For flanging the compensating coupling to the shaft flanges 6, 7, the connecting flanges 5 of the membranes 3 are provided with pass-through holes 12 whose graduated circle diameter is designated with D. Since the outside diameter d of the coupling sleeve 4 is smaller than the graduated circle diameter D which is reduced by the diameter of the pass-through holes 12 and the wall disks 10 with the pass-through holes 12 form aligned engagement openings 13 for fastening screws 14, the two coupling parts can be screwed together with the shaft flanges 6 from the coupling side. This screwed connection occurs via sleeves 15 which are supported on the same on the side of connecting flanges 5 facing the wall disks 10 and which themselves form an axial support for the screw head 16, so that a comparatively large expansion length can be ensured for the fastening screws 14 by the sleeves 15, which expansion length ensures a favorable dynamic securing of the screws. The transmission of torque occurs via the frictional forces in the region of the intrados of the hole. The fastening screws 14 can thus be used as a predetermined breaking point which delimits the maximum transmissible torque and which will be effective when after exceeding the frictional forces in the region of the intrados of the hole the fastening screws are loaded to shearing.
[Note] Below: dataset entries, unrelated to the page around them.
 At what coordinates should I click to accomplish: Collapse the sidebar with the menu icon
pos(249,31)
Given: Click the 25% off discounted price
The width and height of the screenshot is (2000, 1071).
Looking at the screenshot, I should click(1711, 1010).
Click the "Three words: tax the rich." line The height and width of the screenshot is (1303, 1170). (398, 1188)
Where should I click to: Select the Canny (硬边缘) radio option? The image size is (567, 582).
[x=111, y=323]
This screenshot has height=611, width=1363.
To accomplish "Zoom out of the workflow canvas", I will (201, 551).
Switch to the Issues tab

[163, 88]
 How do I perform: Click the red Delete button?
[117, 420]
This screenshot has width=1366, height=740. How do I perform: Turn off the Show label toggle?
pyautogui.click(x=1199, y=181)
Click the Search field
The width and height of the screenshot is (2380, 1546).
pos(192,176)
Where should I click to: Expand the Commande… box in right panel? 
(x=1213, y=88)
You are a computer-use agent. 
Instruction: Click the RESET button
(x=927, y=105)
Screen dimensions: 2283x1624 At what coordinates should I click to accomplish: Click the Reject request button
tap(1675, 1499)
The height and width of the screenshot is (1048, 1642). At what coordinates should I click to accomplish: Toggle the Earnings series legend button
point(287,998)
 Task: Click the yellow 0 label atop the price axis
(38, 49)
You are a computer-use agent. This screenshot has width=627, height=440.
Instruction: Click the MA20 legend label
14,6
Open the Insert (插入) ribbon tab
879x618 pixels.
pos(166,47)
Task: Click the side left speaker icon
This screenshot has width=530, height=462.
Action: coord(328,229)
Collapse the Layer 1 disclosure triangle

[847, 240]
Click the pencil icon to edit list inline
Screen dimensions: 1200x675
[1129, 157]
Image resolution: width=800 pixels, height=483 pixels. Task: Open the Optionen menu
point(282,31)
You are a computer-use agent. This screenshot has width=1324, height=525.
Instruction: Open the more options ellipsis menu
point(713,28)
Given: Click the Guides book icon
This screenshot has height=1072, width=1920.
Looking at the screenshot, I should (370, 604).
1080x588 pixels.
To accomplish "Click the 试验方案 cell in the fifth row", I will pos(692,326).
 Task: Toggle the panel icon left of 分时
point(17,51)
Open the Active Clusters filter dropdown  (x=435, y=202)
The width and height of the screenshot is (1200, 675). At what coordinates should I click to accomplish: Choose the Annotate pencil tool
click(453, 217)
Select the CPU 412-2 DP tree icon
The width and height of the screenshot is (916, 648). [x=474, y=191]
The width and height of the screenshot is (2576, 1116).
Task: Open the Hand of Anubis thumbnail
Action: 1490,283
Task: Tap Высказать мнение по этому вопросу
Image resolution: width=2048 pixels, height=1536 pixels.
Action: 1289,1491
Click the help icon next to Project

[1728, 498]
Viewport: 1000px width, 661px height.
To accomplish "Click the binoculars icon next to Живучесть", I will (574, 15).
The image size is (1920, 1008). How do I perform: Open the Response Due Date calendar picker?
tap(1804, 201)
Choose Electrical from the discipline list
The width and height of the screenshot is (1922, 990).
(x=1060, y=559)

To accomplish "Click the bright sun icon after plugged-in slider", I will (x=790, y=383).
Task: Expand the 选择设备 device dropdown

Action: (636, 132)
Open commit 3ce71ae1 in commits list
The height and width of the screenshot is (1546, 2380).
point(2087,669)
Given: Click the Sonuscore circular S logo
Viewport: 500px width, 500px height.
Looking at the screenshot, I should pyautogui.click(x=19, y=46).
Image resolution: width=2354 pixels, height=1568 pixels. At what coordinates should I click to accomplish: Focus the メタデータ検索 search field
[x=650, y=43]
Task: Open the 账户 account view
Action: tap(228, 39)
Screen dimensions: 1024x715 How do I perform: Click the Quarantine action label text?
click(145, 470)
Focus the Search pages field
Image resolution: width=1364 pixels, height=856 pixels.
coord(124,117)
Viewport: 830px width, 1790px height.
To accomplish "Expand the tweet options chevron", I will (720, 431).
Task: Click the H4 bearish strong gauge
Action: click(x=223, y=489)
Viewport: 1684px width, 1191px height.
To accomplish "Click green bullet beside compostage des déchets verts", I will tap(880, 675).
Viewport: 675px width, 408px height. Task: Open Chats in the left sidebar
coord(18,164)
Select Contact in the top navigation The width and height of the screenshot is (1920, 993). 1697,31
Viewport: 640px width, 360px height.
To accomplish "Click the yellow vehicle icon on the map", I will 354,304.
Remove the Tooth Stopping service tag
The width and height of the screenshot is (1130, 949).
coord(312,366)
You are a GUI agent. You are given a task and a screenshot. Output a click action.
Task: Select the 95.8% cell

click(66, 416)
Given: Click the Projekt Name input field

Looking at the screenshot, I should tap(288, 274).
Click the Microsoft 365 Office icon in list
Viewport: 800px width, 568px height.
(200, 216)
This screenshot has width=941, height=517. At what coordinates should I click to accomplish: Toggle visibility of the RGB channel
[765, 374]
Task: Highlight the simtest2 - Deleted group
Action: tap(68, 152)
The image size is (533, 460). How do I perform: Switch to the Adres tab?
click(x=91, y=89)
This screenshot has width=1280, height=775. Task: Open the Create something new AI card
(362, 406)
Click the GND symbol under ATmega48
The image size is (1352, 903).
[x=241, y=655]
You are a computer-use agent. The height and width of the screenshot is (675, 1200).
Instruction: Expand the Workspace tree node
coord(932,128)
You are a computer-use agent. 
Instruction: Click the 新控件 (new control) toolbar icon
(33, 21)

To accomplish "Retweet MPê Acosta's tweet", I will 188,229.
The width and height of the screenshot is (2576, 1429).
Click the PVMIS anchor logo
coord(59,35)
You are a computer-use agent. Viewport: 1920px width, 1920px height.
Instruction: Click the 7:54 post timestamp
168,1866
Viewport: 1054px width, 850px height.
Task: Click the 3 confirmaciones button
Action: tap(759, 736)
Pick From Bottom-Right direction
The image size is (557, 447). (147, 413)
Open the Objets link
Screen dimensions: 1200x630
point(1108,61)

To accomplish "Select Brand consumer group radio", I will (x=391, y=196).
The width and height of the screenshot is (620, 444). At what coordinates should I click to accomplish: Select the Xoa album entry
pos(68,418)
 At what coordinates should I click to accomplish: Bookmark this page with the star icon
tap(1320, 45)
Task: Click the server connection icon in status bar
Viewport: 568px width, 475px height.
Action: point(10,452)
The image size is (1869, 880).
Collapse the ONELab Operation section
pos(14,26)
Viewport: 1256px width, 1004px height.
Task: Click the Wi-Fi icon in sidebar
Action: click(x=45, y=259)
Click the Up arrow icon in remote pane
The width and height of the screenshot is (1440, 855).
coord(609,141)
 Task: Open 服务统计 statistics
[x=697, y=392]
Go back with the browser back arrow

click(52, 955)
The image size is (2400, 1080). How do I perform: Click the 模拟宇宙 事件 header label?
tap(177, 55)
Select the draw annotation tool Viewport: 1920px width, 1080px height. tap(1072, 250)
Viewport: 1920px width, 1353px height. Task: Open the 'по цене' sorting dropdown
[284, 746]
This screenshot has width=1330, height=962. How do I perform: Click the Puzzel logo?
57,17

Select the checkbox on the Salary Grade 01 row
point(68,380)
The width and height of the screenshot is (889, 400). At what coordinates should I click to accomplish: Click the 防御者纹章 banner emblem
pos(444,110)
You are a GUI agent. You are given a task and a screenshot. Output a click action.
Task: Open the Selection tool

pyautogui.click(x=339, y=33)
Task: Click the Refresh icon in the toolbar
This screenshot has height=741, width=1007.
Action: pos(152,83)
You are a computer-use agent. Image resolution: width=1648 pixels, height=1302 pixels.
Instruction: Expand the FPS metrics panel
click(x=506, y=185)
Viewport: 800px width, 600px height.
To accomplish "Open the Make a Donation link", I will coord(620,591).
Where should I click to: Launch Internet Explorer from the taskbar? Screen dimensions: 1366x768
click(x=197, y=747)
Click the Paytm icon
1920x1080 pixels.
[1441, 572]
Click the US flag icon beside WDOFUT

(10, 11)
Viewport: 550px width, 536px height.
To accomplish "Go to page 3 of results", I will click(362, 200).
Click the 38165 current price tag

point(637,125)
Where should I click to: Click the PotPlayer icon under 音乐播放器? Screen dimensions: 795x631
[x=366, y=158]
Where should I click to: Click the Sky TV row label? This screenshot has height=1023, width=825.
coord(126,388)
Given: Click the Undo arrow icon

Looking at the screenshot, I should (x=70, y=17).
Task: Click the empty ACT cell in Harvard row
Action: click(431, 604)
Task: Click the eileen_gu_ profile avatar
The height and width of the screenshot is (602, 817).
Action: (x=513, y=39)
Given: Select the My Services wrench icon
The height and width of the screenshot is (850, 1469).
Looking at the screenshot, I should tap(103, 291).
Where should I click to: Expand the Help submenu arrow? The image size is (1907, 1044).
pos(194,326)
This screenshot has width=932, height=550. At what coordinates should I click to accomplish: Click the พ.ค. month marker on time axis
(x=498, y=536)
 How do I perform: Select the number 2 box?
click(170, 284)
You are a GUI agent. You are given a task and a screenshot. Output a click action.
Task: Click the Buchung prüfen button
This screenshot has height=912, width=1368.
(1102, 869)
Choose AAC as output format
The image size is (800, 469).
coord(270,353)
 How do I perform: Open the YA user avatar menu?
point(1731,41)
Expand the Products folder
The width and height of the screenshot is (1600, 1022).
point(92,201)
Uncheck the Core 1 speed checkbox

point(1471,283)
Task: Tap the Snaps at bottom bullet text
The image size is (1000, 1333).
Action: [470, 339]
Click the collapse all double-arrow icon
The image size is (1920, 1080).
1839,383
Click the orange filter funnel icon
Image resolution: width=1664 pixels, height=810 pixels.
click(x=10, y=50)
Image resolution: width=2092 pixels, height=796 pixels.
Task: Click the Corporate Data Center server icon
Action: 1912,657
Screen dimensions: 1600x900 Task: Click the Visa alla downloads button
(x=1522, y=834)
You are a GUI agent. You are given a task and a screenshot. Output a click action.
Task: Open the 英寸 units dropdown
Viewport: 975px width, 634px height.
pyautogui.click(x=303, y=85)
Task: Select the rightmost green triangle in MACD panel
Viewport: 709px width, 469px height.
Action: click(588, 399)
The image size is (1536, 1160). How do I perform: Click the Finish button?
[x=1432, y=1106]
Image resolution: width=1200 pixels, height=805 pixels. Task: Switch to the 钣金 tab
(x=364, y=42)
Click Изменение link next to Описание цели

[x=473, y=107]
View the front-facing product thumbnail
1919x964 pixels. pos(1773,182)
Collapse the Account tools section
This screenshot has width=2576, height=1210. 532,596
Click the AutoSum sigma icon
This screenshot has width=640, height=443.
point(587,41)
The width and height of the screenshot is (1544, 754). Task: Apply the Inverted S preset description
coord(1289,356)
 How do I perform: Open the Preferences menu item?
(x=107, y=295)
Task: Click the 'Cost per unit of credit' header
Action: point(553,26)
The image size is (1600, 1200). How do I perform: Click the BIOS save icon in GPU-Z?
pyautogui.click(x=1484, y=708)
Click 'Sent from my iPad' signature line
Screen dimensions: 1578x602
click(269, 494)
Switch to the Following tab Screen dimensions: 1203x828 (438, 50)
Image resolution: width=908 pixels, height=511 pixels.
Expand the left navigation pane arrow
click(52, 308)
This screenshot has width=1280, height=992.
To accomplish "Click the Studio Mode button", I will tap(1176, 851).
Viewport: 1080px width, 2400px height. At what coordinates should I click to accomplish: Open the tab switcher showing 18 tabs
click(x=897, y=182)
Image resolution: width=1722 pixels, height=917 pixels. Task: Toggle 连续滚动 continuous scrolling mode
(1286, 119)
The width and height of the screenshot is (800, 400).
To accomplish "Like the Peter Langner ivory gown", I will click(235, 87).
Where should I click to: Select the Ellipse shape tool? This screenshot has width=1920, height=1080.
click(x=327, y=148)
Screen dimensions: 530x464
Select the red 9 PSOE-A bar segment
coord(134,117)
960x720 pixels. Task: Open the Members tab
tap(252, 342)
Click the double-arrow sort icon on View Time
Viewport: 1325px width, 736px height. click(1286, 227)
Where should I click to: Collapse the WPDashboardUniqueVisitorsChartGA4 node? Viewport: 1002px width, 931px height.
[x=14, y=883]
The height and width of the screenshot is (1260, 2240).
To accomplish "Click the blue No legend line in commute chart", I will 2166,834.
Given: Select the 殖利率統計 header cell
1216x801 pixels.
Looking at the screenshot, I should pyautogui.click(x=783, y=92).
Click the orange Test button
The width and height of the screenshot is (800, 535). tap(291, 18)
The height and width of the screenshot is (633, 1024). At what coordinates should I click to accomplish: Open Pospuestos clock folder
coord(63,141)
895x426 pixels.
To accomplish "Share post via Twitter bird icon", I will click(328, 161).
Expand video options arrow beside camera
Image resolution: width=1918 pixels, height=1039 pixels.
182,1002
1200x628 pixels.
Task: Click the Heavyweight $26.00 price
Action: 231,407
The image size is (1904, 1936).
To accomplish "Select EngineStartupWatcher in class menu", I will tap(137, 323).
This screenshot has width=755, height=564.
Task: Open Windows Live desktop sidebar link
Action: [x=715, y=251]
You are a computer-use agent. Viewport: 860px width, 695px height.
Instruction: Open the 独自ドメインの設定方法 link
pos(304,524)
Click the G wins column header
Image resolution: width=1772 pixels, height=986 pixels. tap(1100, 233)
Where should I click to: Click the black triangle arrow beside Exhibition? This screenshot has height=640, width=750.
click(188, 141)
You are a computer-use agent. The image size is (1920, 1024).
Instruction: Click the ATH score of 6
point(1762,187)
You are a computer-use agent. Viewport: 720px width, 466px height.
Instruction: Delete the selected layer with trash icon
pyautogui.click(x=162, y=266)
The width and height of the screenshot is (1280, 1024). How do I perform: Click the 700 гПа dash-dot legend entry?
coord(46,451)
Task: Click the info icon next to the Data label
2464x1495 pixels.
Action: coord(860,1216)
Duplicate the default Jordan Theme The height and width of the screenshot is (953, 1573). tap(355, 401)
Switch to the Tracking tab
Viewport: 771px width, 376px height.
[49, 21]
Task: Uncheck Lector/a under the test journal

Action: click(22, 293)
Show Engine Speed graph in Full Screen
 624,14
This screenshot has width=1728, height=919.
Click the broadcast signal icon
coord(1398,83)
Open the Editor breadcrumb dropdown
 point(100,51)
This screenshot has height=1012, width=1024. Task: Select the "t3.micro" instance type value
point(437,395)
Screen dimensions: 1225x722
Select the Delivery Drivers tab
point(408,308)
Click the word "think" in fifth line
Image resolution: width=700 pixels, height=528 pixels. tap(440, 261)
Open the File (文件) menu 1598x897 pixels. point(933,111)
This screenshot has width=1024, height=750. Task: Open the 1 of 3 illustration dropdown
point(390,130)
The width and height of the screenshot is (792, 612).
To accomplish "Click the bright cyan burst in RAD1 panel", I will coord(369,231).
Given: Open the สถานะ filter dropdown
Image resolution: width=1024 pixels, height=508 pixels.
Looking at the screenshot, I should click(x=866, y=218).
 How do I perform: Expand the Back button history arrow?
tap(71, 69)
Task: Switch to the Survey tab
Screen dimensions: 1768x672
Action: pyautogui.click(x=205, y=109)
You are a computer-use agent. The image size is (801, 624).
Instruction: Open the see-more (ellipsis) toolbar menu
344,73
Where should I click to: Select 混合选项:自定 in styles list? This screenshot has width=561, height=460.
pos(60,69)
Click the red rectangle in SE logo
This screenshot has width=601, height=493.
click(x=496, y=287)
The wall disks 10 can be configured as membranes for enlarging the displacement capabilities of the compensating coupling, which membranes must be provided with a stiffer configuration than the membranes 3 on the face side in order to achieve the required safety against buckling. This ensures, in combination with a sufficient safety from buckling, that an offset of the two shafts 1, 2 arising from alignment and angle errors can be compensated which could not be compensated with the use of membranes of softer bending configuration due to the thus lacking safety from buckling.

Claims

1. A compensating coupling for a drive connection of two shafts with a coupling sleeve which is made of fiber-reinforced plastic and connects two face-side membranes and consists of two sleeve sections which are screwed together with each other via radially outwardly projecting connecting flanges, with the ring-disk-like membranes forming in the region of their inner circumference a connecting flange with pass-through holes for fastening screws, which holes are arranged along a graduated circle, and with the membranes being integrally joined to the coupling sleeve at their outside circumference, characterized in that the coupling sleeve (8) has a smaller outside diameter (d) than the graduated circle diameter (D) reduced by the diameter of the pass-through holes (12) of the connecting flange (5), that the sleeve sections (8) comprise face-side wall disks (10) which are adjacent to the associated membranes (3) through a circumferential wall (11), and that coaxial engagement openings (13) for fastening screws (14) are provided in the wall disks (10) for the pass-through openings (12) of the connecting flanges (5).

2. A compensating coupling according to claim 1, wherein the fastening screws (14) rest on the head side on sleeves (15) which are supported on the side of the connecting flanges (5) facing the wall disks (10).

3. A compensating coupling according to claim 2, wherein the fastening screws (14) form a predetermined breaking point for the connecting flange (5) of at least one membrane (3) which delimits the transmissible torque.

4. A compensating coupling according to claim 1, wherein the face-side wall disks (10) of the sleeve sections (8) form a stiffer membrane relative to the membranes to be connected.